-- RECORD EXCERPTS --
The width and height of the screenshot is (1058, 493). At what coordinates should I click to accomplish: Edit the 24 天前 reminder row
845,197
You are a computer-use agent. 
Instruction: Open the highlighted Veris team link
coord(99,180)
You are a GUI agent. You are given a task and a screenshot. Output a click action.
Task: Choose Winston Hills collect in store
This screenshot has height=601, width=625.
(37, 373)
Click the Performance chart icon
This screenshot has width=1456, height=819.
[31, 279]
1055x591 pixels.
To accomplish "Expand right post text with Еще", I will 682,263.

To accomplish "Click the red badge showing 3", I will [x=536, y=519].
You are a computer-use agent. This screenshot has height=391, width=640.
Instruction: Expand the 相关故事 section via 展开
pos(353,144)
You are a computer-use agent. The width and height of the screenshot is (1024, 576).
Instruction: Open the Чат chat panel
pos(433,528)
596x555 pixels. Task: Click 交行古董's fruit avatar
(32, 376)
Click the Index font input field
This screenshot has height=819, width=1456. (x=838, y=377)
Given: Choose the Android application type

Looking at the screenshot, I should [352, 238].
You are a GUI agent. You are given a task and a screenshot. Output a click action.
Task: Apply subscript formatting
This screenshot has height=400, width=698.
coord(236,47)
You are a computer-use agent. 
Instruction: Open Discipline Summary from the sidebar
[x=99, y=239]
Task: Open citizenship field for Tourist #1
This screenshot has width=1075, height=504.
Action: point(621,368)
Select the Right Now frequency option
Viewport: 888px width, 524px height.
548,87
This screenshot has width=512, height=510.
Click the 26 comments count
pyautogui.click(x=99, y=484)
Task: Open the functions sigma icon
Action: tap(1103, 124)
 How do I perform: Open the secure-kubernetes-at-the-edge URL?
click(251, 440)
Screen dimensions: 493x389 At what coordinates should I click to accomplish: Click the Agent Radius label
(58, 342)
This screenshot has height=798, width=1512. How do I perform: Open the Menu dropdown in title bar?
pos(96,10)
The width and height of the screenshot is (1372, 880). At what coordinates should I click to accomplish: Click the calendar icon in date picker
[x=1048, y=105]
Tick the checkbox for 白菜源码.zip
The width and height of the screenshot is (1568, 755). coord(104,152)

-- EXERCISE REQUIREMENTS --
Please revise the entries above so that every "computer-use agent" becomes "desktop agent", leaving everything else as it is.

-- RESULT BELOW --
The width and height of the screenshot is (1058, 493). At what coordinates should I click to accomplish: Edit the 24 天前 reminder row
845,197
You are a desktop agent. 
Instruction: Open the highlighted Veris team link
coord(99,180)
You are a GUI agent. You are given a task and a screenshot. Output a click action.
Task: Choose Winston Hills collect in store
This screenshot has height=601, width=625.
(37, 373)
Click the Performance chart icon
This screenshot has width=1456, height=819.
[31, 279]
1055x591 pixels.
To accomplish "Expand right post text with Еще", I will 682,263.

To accomplish "Click the red badge showing 3", I will [x=536, y=519].
You are a desktop agent. This screenshot has height=391, width=640.
Instruction: Expand the 相关故事 section via 展开
pos(353,144)
You are a desktop agent. The width and height of the screenshot is (1024, 576).
Instruction: Open the Чат chat panel
pos(433,528)
596x555 pixels. Task: Click 交行古董's fruit avatar
(32, 376)
Click the Index font input field
This screenshot has height=819, width=1456. (x=838, y=377)
Given: Choose the Android application type

Looking at the screenshot, I should [352, 238].
You are a GUI agent. You are given a task and a screenshot. Output a click action.
Task: Apply subscript formatting
This screenshot has height=400, width=698.
coord(236,47)
You are a desktop agent. 
Instruction: Open Discipline Summary from the sidebar
[x=99, y=239]
Task: Open citizenship field for Tourist #1
This screenshot has width=1075, height=504.
Action: point(621,368)
Select the Right Now frequency option
Viewport: 888px width, 524px height.
548,87
This screenshot has width=512, height=510.
Click the 26 comments count
pyautogui.click(x=99, y=484)
Task: Open the functions sigma icon
Action: tap(1103, 124)
 How do I perform: Open the secure-kubernetes-at-the-edge URL?
click(251, 440)
Screen dimensions: 493x389 At what coordinates should I click to accomplish: Click the Agent Radius label
(58, 342)
This screenshot has height=798, width=1512. How do I perform: Open the Menu dropdown in title bar?
pos(96,10)
The width and height of the screenshot is (1372, 880). At what coordinates should I click to accomplish: Click the calendar icon in date picker
[x=1048, y=105]
Tick the checkbox for 白菜源码.zip
The width and height of the screenshot is (1568, 755). coord(104,152)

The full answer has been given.